Once the information is obtained, it can be used to decrease the entropy of the system. The entropy of the system is
S_0=k\ln P_0
according to Boltzmann's formula, where P_0 represents the total number of microscopic configurations (Planck's "complexions") of the system. After the information has been obtained, the system is more completely specified. P is decreased by an amount p and P_1=P_0-p . The entropy decrease is then
\Delta S_i = S-S_0 = k\cdot \Delta (\log P) = -k\cdot \frac{p}{P_0}
It is obvious that p<<P_0 in all practical cases.

from "Maxwell's Demon cannot operate: Information and Entropy", L. Brillouin, 1950.

Could anybody offer a meaningful explanation?

[I added the "The entropy decrease is then"-bit because the tex wouldn't display properly.]

 

[Chris Hillman]

Gosh, why are you reading THAT?

[EDIT: In this post I was responding to an earlier version of Post #1 in this thread, in which due to what turned out to be a spelling error, the OP appeared to mention the sternly deprecated term "negentropy", which provoked me to order all hands to action stations, as it were!
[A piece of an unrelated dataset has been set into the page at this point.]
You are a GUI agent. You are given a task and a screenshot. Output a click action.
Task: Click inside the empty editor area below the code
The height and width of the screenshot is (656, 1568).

See my Post #5 below for further discussion of this misunderstanding.]

I hope you are not reading that paper (BTW, shouldn't you cite it properly?) because someone recommended it but only because you stumbled over it, not realizing it's a bit like stumbling over and studying a treatise on Ptolemy's model of the solar system, in ignorance of the fact that this model was discarded long ago!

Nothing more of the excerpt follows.